I am personally not sure where I stand on affirmative action, but I think I think that the Supreme Court did the best they could with an extremely sticky issue. Don't get me wrong—I certainly understand the gripes that many have had with the decision, namely that the court "punted" their ruling and passed it off as not their problem. But if I were a Supreme Court justice, and I were wrestling with my position on affirmative action, I would do the same thing: leave the option open but let someone else decide how to apply it.
That's because, while I believe there must be some accounting for students' different backgrounds in the admissions process, I have no idea of the best way to do so. That's for someone smarter than me—and smarter even than the nine Supreme Court justices—to decide. Someone like a sabermetrician. Let me explain.
In baseball, like in academic achievement, players do not always play under the same conditions. As a result, statistics that purport to be measured on the same scale—earned run average for pitchers, batting average, home runs, etc. for hitters—don't always tell us who is the better player. For example, how do you compare Jorge De La Rosa's 3.09 ERA so far this year, with half of his games coming at hitter-friendly Coors Field, with Hyun-Jin Ryu's 2.83 for the Dodgers, who play in a much better pitcher's park?
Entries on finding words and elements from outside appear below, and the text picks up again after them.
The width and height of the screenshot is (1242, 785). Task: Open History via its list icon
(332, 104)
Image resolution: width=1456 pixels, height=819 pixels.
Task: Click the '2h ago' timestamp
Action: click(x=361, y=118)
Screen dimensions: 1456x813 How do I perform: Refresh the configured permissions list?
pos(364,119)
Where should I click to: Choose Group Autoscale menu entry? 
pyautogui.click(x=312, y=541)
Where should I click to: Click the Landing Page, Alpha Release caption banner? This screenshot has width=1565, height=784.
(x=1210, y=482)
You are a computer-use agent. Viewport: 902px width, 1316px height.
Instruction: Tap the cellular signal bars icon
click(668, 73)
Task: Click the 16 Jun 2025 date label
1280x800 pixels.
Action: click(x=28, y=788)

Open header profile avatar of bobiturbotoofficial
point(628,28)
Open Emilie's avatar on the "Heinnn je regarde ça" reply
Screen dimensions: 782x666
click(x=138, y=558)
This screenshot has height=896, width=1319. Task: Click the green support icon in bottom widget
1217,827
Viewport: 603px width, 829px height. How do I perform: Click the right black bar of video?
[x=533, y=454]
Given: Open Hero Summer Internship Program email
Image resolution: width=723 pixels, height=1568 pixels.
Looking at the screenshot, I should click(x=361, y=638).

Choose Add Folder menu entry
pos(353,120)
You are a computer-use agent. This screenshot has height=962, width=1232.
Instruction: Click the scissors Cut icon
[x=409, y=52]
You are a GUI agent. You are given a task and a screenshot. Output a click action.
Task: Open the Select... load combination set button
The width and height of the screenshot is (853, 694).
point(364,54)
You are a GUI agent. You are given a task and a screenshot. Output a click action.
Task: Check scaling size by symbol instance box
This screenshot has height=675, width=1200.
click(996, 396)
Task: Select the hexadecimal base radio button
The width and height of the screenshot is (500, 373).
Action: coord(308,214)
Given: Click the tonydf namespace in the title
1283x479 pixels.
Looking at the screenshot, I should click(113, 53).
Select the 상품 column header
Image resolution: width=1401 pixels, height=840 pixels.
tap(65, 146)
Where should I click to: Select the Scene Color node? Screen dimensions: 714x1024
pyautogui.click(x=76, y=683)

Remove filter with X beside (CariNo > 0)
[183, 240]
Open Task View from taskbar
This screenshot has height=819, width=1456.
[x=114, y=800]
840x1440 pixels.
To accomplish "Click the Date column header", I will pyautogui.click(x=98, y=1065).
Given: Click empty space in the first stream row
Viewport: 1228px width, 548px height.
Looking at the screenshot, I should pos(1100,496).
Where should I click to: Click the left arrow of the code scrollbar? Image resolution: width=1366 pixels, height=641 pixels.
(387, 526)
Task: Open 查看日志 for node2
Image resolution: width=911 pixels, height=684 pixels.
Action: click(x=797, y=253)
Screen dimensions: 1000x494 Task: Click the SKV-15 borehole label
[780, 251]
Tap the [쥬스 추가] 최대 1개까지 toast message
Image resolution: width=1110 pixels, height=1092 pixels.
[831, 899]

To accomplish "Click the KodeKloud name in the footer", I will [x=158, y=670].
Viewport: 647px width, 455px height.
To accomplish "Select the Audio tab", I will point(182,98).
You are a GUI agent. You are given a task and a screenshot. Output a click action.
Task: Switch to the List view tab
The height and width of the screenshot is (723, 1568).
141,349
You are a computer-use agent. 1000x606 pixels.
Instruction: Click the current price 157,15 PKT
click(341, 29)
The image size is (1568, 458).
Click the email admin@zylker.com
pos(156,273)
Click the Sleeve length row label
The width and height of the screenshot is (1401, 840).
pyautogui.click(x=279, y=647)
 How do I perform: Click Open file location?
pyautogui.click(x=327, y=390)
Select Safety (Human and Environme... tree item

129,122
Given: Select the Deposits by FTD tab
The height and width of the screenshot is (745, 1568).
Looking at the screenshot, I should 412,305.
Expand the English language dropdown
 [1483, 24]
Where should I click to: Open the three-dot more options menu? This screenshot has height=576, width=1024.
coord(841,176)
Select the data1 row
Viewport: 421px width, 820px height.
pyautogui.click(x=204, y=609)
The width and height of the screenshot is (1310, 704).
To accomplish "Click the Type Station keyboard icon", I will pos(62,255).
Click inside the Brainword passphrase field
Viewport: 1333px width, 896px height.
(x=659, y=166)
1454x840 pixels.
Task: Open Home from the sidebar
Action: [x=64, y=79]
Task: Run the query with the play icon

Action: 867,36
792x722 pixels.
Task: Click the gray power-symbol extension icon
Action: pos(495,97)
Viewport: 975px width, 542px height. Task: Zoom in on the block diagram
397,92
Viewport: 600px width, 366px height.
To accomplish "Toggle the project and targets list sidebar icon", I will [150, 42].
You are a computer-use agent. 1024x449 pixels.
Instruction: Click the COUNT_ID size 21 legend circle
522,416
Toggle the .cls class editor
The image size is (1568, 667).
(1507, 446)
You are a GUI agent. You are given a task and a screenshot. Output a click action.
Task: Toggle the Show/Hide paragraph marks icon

Baseball's answer has been adjusted ERA (better known as ERA+), or adjusted OPS (OPS+) for hitters. These statistics put ERA and OPS (on-base percentage plus slugging percentage) on a universal scale by weighting them for the ballpark (hitter-friendly or pitcher-friendly) that players have achieved them in. A league-average ERA+ or OPS+ is 100, and the number basically equates to a percentage—if you have an OPS+ of 90, you have an OPS that's 10% worse than the league average; if you have an ERA+ of 150, you have an ERA that's 50% better. Jorge De La Rosa's ERA+ is 145; Hyun-Jin Ryu's is 129. These more accurate measures of a player's performance therefore show us that, if De La Rosa and Ryu had pitched every game under identical conditions—much like a controlled experiment, in scientific-method terminology—De La Rosa would have given up fewer runs (despite what has actually occurred in real life).
Affirmative action should take the form of a similar universal statistic—let's call it adjusted grade point average, or GPA+. Colleges should seek to ascertain how all students would have performed relative to each other if they had all been playing on a level field—and then take the X number of students with the highest scores on that universal scale. Where OPS+ is adjusted according to the difficulty of the ballpark, GPA+ can be adjusted according to the quality of the high school where the child was educated, the difficulty of the economic circumstances that the child had to overcome, and other obstacles that might cause a student's true ability not to be reflected in their raw GPA.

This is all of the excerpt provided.